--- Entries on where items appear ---
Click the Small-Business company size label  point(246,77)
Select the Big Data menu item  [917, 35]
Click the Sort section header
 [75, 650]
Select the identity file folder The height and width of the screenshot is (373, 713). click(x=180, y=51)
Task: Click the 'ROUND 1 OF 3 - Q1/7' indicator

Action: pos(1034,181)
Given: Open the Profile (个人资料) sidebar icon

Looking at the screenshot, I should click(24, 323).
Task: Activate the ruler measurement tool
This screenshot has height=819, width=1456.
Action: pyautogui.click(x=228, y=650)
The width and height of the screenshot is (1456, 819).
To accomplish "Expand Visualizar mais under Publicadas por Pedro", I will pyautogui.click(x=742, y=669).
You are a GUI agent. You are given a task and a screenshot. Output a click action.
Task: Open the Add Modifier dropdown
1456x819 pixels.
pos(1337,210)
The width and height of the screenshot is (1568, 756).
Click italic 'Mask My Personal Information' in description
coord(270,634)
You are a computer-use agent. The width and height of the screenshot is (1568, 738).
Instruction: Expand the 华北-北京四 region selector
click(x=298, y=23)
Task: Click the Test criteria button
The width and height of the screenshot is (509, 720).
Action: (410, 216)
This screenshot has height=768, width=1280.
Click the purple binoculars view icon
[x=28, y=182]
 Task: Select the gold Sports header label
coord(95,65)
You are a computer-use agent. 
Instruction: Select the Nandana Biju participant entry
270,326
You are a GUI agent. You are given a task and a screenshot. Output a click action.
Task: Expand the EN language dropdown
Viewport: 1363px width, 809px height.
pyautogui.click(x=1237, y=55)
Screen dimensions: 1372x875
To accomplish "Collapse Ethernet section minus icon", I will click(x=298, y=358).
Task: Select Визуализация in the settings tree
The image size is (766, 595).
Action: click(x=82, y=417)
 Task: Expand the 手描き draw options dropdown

--- Exercise ---
Recast the records above as a numbered list, omitting any blank lines.

--- Task result ---
1. Click the Small-Business company size label  point(246,77)
2. Select the Big Data menu item  [917, 35]
3. Click the Sort section header
4.  [75, 650]
5. Select the identity file folder The height and width of the screenshot is (373, 713). click(x=180, y=51)
6. Task: Click the 'ROUND 1 OF 3 - Q1/7' indicator
7. Action: pos(1034,181)
8. Given: Open the Profile (个人资料) sidebar icon
9. Looking at the screenshot, I should click(24, 323).
10. Task: Activate the ruler measurement tool
11. This screenshot has height=819, width=1456.
12. Action: pyautogui.click(x=228, y=650)
13. The width and height of the screenshot is (1456, 819).
14. To accomplish "Expand Visualizar mais under Publicadas por Pedro", I will pyautogui.click(x=742, y=669).
15. You are a GUI agent. You are given a task and a screenshot. Output a click action.
16. Task: Open the Add Modifier dropdown
17. 1456x819 pixels.
18. pos(1337,210)
19. The width and height of the screenshot is (1568, 756).
20. Click italic 'Mask My Personal Information' in description
21. coord(270,634)
22. You are a computer-use agent. The width and height of the screenshot is (1568, 738).
23. Instruction: Expand the 华北-北京四 region selector
24. click(x=298, y=23)
25. Task: Click the Test criteria button
26. The width and height of the screenshot is (509, 720).
27. Action: (410, 216)
28. This screenshot has height=768, width=1280.
29. Click the purple binoculars view icon
30. [x=28, y=182]
31.  Task: Select the gold Sports header label
32. coord(95,65)
33. You are a computer-use agent. 
34. Instruction: Select the Nandana Biju participant entry
35. 270,326
36. You are a GUI agent. You are given a task and a screenshot. Output a click action.
37. Task: Expand the EN language dropdown
38. Viewport: 1363px width, 809px height.
39. pyautogui.click(x=1237, y=55)
40. Screen dimensions: 1372x875
41. To accomplish "Collapse Ethernet section minus icon", I will click(x=298, y=358).
42. Task: Select Визуализация in the settings tree
43. The image size is (766, 595).
44. Action: click(x=82, y=417)
45.  Task: Expand the 手描き draw options dropdown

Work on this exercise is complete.